Notwithstanding, studies using ovitrap data for direct prediction of dengue incidence are yet scarce8. Accordingly, a disparity can be observed in studies that address weekly dengue time series forecasting. The reasons for that might be the multifaceted dynamics of the disease itself and the complex associations between mosquito incidence and the risk of infections. Specifically, it has been reported that dengue incidence seems to be influenced by the exposure to areas where contact with infected mosquitos is probable, regardless of the distance of subjects' residence to those places9. Although the associations between dengue incidence and socioeconomic status have been addressed elsewhere10,11,12,13, studies for specific cities may shed light on these complex connections.

The main objectives of the present work are twofold. The first is to extract understandings on dengue disease from complete four-year data, weekly sampled at the city of Natal, located in the State of Rio Grande do Norte (RN), Brazil. The second goal is to train models that allow dengue forecasting for Natal, both by using past samples of dengue cases or previous values of Aedes aegypti eggs count (ovitrap data).

In order to address the second goal, we explored the current body of literature to verify methods that have been used for dengue time series prediction. As a result, we found several candidate models, such as Random Forest14, Support Vector Regression and LASSO Regression15, Autoregressive Integrated Moving Average (ARIMA)16 and Seasonal-ARIMA (SARIMA) models17. Also, in an extensive literature review18, Sylvestre and colleagues analyzed papers published between January 1, 2000 and August 31, 2020. They concluded that the models with the best performances for dengue prediction were Neural Networks and Decision Trees, followed by Support Vector Machines.

In our study, we opted out to use Long Short-Term Memory (LSTM), a neural network model that has been used elsewhere19,20,21,22 for dengue time series forecasting, outperforming traditional methods such as Random Forest and Lasso Regression19. Thus, the novelty of our study related to dengue time series forecasting lies in applying ovitrap data as a predictor in conjunction with the LSTM model.
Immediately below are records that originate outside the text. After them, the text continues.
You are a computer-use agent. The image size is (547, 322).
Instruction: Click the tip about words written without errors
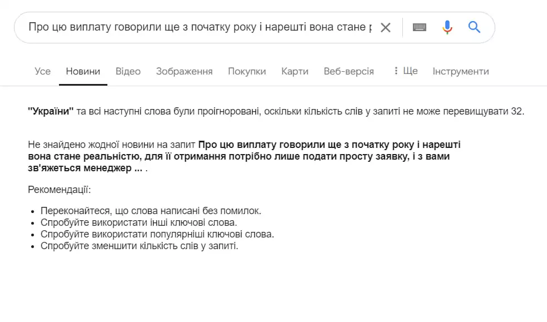pos(151,211)
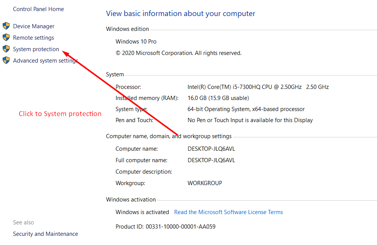Click the 64-bit Operating System type value

coord(246,109)
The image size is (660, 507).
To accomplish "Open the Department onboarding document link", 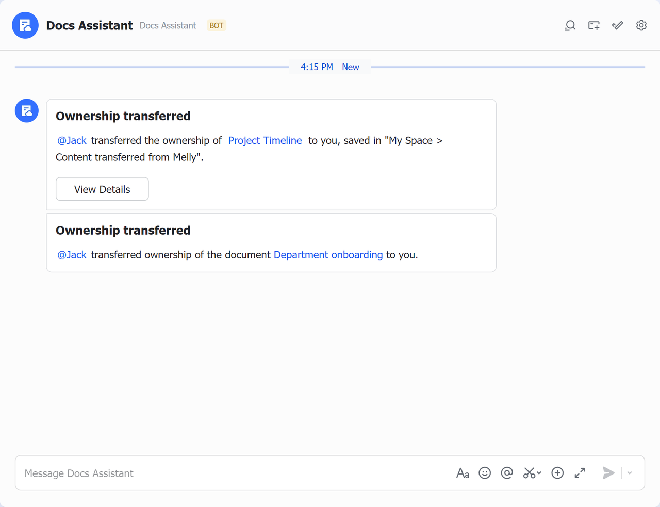I will pyautogui.click(x=328, y=255).
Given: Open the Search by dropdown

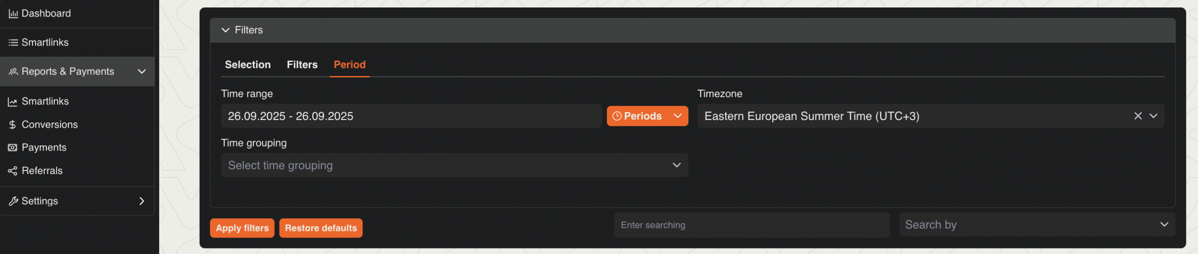Looking at the screenshot, I should click(x=1037, y=225).
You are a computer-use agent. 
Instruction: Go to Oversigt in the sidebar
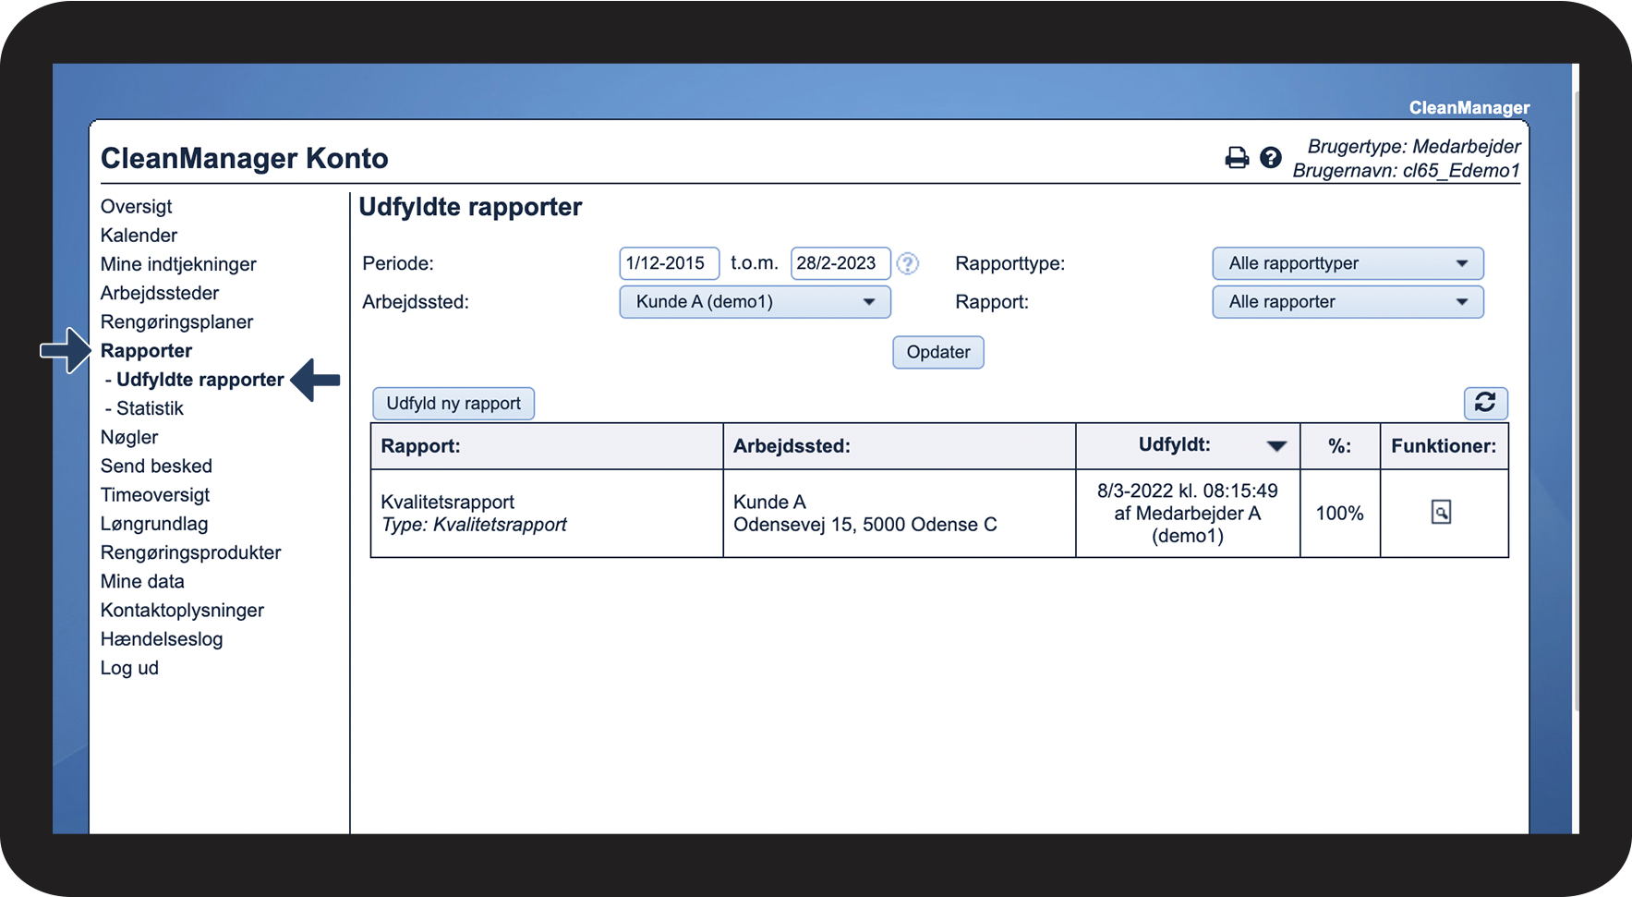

We have analyzed data of spatially distributed ovitraps and dengue incidence reported by neighborhoods. A compilation of the relevant results obtained in the study is summarized below:

  • It was estimated a 1-year seasonality for dengue incidence and vector incidence (quantified through egg deposition) in the data analyzed.

  • The estimated time lag between vector and dengue was four weeks.

  • In Natal, dengue incidence reveals a strong association with neighborhood socioeconomic status.

  • Using dengue cases reported from previous weeks to forecast dengue incidence for the subsequent week allowed us to train LSTM models that show encouraging performance (goodness-of-fit estimated by a correlation coefficient of 0.92).

  • Forecasting dengue incidence with ovitrap data as a predictor has indicated a performance (goodness-of-fit estimated by a correlation coefficient of 0.87) similar to that of using dengue incidence.

  • The benefit of using ovitrap data is the possibility of earlier detection (six to four weeks in advance) of dengue outbreaks than when the number of dengue cases is used as a predictor (one week in advance).

  • Accumulated values for 1-year duration temporal windows have shown a significant association between ovitrap data and dengue incidence.

Such findings underscore the relevance of ovitrap for vector monitoring and planning actions and public health interventions at the municipal level. Additionally, the use of Deep Learning (DL) models and data mining approaches could substantially contribute to epidemiologists and public health specialists to overcome and manage dengue-related problems.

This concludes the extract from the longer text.